— Brief A —
Translate this sentence from the David Innes article into French: "David Innes is a fictional character created by Edgar Rice Burroughs as the protagonist of his Pellucidar novels."
— Brief B —
In the David Innes article, who designed the "iron mole"?
— Brief C —
Continue the David Innes article from its last sentence.

— Extract —
"""

In-universe information
- Gender: Male
- Nationality: American

= David Innes =

David Innes is a fictional character created by Edgar Rice Burroughs as the protagonist of his Pellucidar novels. He first appeared in the novel At the Earth's Core, serialized in four parts in All-Story Weekly from April 4–25, 1914 and issued in book form in hardcover by A. C. McClurg in July, 1922.

==Associated novels==

===The early novels===
David Innes is introduced in the first Pellucidar novel, At the Earth's Core, as a mining heir who finances the experimental "iron mole," an excavating vehicle designed by his elderly inventor friend Abner Perry. In a test run, they discover the vehicle cannot be turned, and it burrows 500 miles into the Earth's crust, emerging into the unknown interior world of Pellucidar. In Burroughs' concept, the Earth is a hollow shell with Pellucidar as the internal surface of that shell. It is inhabited by prehistoric creatures of all geological eras, and dominated by the Mahars, a species of flying reptile both intelligent and civilized, but which enslaves and preys on the local stone-age humans. Innes and Perry are enslaved by the Mahars' ape-like Sagoth servants and eventually lead a revolt of humankind. To further the struggle Innes travels in the iron mole back to the surface world at the end of the first novel to procure outer world technology.

"""

— Given information —
"""

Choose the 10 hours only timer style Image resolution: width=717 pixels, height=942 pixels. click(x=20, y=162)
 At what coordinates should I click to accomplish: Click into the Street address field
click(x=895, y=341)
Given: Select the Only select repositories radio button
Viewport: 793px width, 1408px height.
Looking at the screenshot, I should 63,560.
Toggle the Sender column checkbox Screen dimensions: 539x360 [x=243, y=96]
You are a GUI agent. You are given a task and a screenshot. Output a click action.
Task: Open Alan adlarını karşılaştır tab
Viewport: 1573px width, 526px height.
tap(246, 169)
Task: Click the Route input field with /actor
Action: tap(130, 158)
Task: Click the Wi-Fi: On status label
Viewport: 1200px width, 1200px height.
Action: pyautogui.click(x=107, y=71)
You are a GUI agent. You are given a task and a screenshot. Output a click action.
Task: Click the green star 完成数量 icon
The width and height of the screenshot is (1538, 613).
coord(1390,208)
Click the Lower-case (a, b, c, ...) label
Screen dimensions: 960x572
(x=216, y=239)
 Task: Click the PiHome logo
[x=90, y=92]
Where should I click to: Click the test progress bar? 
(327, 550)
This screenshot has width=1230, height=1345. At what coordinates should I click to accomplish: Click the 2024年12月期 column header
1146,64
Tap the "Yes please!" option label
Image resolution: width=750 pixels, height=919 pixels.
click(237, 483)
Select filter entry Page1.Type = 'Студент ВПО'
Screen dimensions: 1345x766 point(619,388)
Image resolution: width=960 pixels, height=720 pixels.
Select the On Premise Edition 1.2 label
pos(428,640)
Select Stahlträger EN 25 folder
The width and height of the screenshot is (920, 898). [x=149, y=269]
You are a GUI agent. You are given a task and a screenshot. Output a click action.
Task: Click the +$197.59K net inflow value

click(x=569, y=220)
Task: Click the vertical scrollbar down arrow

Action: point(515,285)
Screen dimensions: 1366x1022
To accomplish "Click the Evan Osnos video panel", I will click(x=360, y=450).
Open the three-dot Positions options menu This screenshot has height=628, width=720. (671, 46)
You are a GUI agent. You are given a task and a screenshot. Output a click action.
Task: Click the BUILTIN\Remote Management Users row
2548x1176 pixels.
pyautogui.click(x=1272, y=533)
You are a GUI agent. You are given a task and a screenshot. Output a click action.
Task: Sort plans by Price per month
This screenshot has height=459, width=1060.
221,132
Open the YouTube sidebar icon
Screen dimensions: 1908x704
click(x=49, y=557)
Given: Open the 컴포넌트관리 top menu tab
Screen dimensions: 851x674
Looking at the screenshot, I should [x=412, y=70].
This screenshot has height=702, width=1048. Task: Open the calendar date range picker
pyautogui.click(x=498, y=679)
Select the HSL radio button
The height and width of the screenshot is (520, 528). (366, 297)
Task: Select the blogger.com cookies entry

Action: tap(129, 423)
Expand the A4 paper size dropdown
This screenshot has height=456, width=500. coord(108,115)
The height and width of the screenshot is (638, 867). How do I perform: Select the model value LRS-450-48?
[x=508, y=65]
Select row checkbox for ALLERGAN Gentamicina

"""

— Reply A —
David Innes est un personnage de fiction créé par Edgar Rice Burroughs comme protagoniste de ses romans de Pellucidar.

— Reply B —
Abner Perry, the elderly inventor friend of David Innes.

— Reply C —
Innes returns to the inner world in the second novel, Pellucidar. With the aid of the resources he brings the human revolt succeeds. In the course of the two books Innes wins the love of the cave-woman Dian the Beautiful, defeating rival suitors Jubal the Ugly One and Hooja the Sly One. Finally Innes and Perry succeed in building a confederacy of human tribes into an "Empire of Pellucidar" that wipes out the Mahar cities and establishes a new human civilization in their place.

===The middle novels===
The books after the first two show Innes' new empire as a relatively small entity in a world by and large still primitive and savage, and even his own subjects as little affected or changed by the trappings of civilization. Innes himself appears a somewhat hapless figure, brave and resourceful, yet ultimately dependent on the superior survival skills of his friends.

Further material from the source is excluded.